Он лежал, думал. Весь табачный дым поднимался к нему снизу. Мелькал, мелькал в дыму солнечный свет, вспыхивал и гас мгновенно: это за окном, внизу мелькало что-то, заслоняя солнце; поезд — шёл быстро.

В духоте под это мелькание и потряхивание он задремал.

Проснулся — светло над ним на потолке. Свет уже закатный, золотит каждую дощечку. Он расстегнул мокрый воротник гимнастёрки, вытер потную со сна шею. И вдруг почувствовал ясно, как оборвалось в нем: теперь он уже далеко. И ничего не изменишь.

Он осторожно спустился вниз, пошёл по вагону, рукой придерживаясь за полки; они блестели снизу вечерним светом. Под ними курили, разговаривали, ели, мгновенные выражения лиц возникали, пока он шёл.

В тамбуре был громче железный грохот. Не отставая от поезда, катилось по краю снежной равнины красное солнце. Через закопчённое стекло тамбур насквозь был пронизан его дрожащим светом. Под этой световой завесой — на железном полу, среди узлов, которыми завалили заиндевелую дверь, — женщина поила двоих детей, от губ к губам совала жестяную кружку. Она глянула на него испуганно — не прогонит ли? — заметила, что он, достав уже кисет, не решается закурить, обрадовалась:

— Курите! Они привыкши.

Дети казались одного возраста, мокрые губенки одинаково блестели у обоих.

— Они привыкши, — слабым для жалостливости голосом обратил на себя внимание старик. Только услыша голос, Третьяков увидал его: бороду и шапку среди узлов. Он понял, дал закурить.

— Чего на него табак тратить! — говорила женщина, похорошев от улыбки. — Зря только переводит.

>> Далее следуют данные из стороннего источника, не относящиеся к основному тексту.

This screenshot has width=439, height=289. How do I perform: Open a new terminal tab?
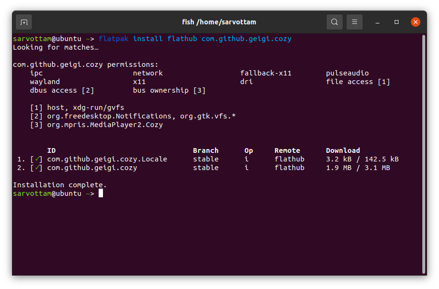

Нигде, ни на одной остановке не брали гражданских в этот поезд. И после каждой станции они оказывались в вагонах, в тамбурах, на площадках: им надо было ехать, и они как-то ухитрялись, ехали. И эта женщина ехала с детьми, с вещами, со стариком, который всем был обузой. Он, видно, и сам сознавал это. Закурив, он закашлялся до синевы, до слез, весь дрожащий. И после каждой затяжки все посматривал на цигарку в кулаке: сколько осталось.

А у другой двери тамбура лицами друг к другу стояли капитан-лётчик и молодая женщина. Капитан рассказывал про воздушный бой, рука вычерчивала виражи в воздухе, женщина следовала за ней глазами, на лице — восторг и ужас. Капитан был статный, затылок коротко подстрижен, шея туго обтянута стоячим воротником, а по белой кромке его подворотничка, как по белой нитке, срываясь и цепляясь за неё, ползла крупная вошь. И Третьяков не знал, как сказать капитану, чтоб женщина не заметила.

Со свёрнутым флажком в руке вошла проводница; потянуло запахом уборной из вагона. Приближалась какая-то станция.

— Их бы в вагон взять, — тихо сказал Третьяков, указав глазами на детей, на обмётанную инеем дверь. Мать услышала, замахала на него рукой:

— Что вы, нам тут хорошо! Чего лучше! Проводница разглаживала ладонью свёрнутый, чёрный от копоти флажок, сгоняла складки к одному краю. Мелькнуло снаружи здание, мгновенно кинув тень, и опять красный свет солнца пронизал тамбур. Чётко были видны у закопчённого стекла двое: молодая женщина держалась обеими руками за железные прутья, подняв лицо, восхищённо смотрела на капитана.